No, I don't want to react to silly messages. I just want to browse the forum without even seeing them. I can't say I blacklist only those who disagree with me (let's say on political issues). The biggest chunk of the ignored members is comprised of those whose behavior I find peculiar (they either ask weird questions or provide weird answers, or act like they want they are talking about when they clearly don't). I've received a couple of strange private messages, too, but they are usually sent by those who are very new to the forum and more likely won't participate in two days.

I honestly can't imagine using the forum without blocking people.  

Here's an anecdote: one day I came across a thread with a simple question in the English Only forum. Well, of course, I'm not a native speaker but it doesn't mean I can't answer a simple question correctly, especially if the question is about grammar.
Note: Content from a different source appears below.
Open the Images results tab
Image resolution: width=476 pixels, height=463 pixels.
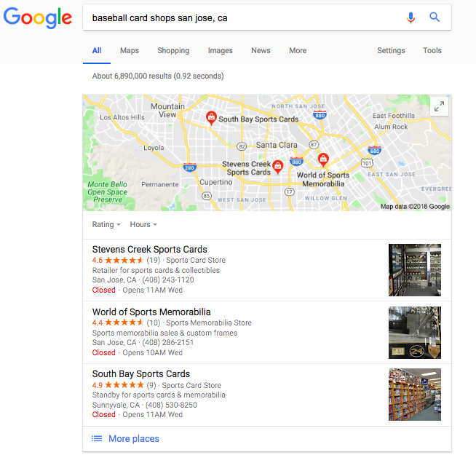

That's exactly what I did, I answered the question. The person contacted me and told me, literally, to stay away from his threads because he was only interested in what native speakers had to say. I find this type of behavior very offensive. I must admit I stopped browsing the English Only that much and explaining what I can explain because I feel like there're a lot of people who're more interested in native speakers no matter how basic their question is. Well, this is fair, I guess, otherwise they'd not be using the forum. The person is a proud member of my ignore list.
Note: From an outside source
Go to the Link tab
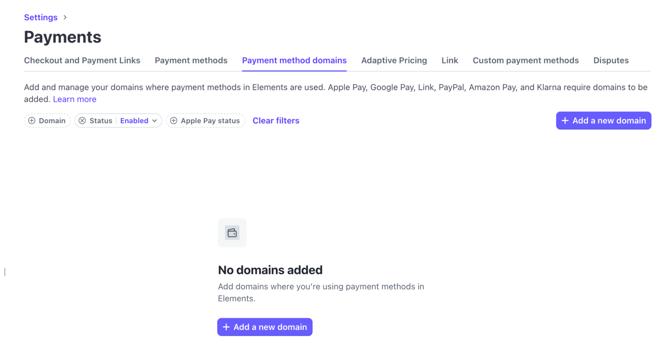 pos(450,60)
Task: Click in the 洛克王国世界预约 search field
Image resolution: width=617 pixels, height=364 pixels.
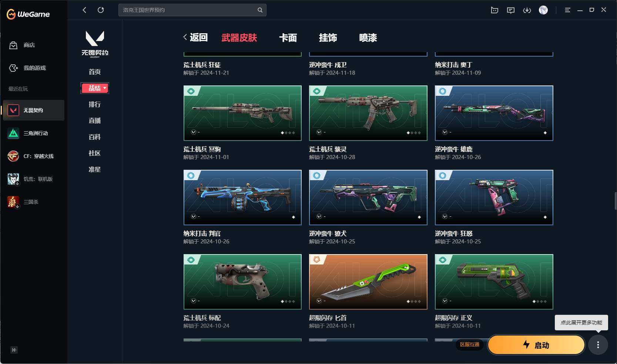Action: (x=188, y=10)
Here's another one: another day I came across another easy question in the same section. The thread was started by a Russian. It was a basic grammar question, so I replied right away. Unfortunately (with all due respect to the native speaker), one native speaker (a very smart one indeed) also answered the question but in a more detailed way (as he always does): "theoretically speaking, yes, but according to this, you need this, but this requieres that blahblah". Basically, my reply paled in comparison with his response (but we were of the same opinion). Can you imagine that the Russian guy sent me a private message, saying I was "totally incompetent" and that I "need to learn English first before teaching other people". The message was extremely offensive. Of course. I blacklisted his ass


----------



## merquiades

My experience is close to yours.  I have had people belittle my comments for one reason or another,  ask me not to participate in their threads because it dissuades others from participating, demand a native or a certain kind of native's answer, etc.  It is also true that some members pass themselves off as experts and won't accept being contradicted, and are downright rude.  I actually stopped frequenting two or three forums for these reasons.  

Blocking really helps making the experience more enjoyable, because you never see these people ever again.  I don't block people who haven't done anything specific to me though.  There are some people with strange behavior and strong personalities but that is their prerogative. 
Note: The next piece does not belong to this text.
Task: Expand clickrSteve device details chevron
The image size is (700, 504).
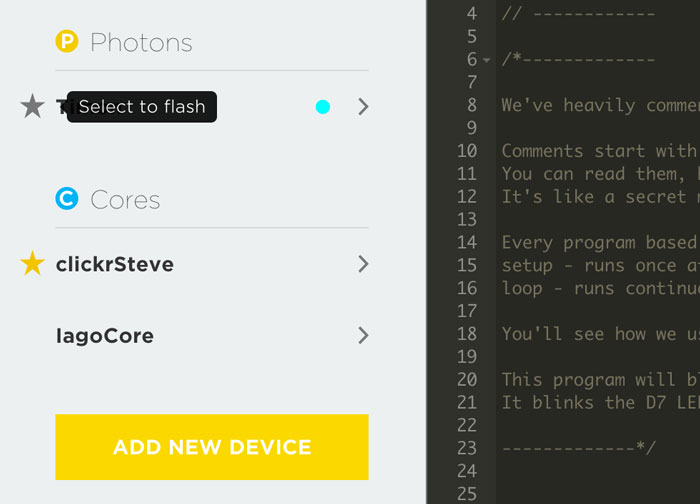Action: pyautogui.click(x=363, y=264)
But as I said, nowadays I have a feeling for the forum as I've been a member for a long time, so I know how to avoid these bad situations.  For example, I don't bother answering a thread that is going down hill.  I also gravitate to threads where there are foristas that I know and whose opinion I value.  I read much more than answer nowadays.  I don't follow people though because I think it's intrusive for them.


----------



## Paulfromitaly

People may want to ignore or follow other users for many reasons and Xenforo allows it.
I know one can follow up to 1,000 other members. I guess the same figure is set for the ignore feature.

Don't answer my questions; I want natives' answers

Once again: everyone can reply to any question in any forum, which means, no one gets to choose who can answer their questions and who cannot.


----------



## Şafak

merquiades said:


> I don't follow people though because I think it's intrusive for them.


I have no idea how the following function works. I think I do follow someone because I must have clicked the button out of curiosity. Hopefully, they aren’t offended 😁.


----------



## merquiades

When you follow someone, you can go into your news summary and you have all the messages they have written.  So if you follow John Smith, you go into your profile and then under the heading news summary.  You have the messages they have written in reverse chronological order.  You can see what they have commented on today first of all then yesterday etc... If you are a big fan of someone, you've got it all.
I just realized I'm following some people I didn't know I was following too.


----------



## Şafak

merquiades said:


> When you follow someone, you can go into your news summary and you have all the messages they have written.  So if you follow John Smith, you go into your profile and then under the heading news summary.  You have the messages they have written in reverse chronological order.  You can see what they have commented on today first of all then yesterday etc... If you are a big fan of someone, you've got it all.
> I just realized I'm following some people I didn't know I was following too.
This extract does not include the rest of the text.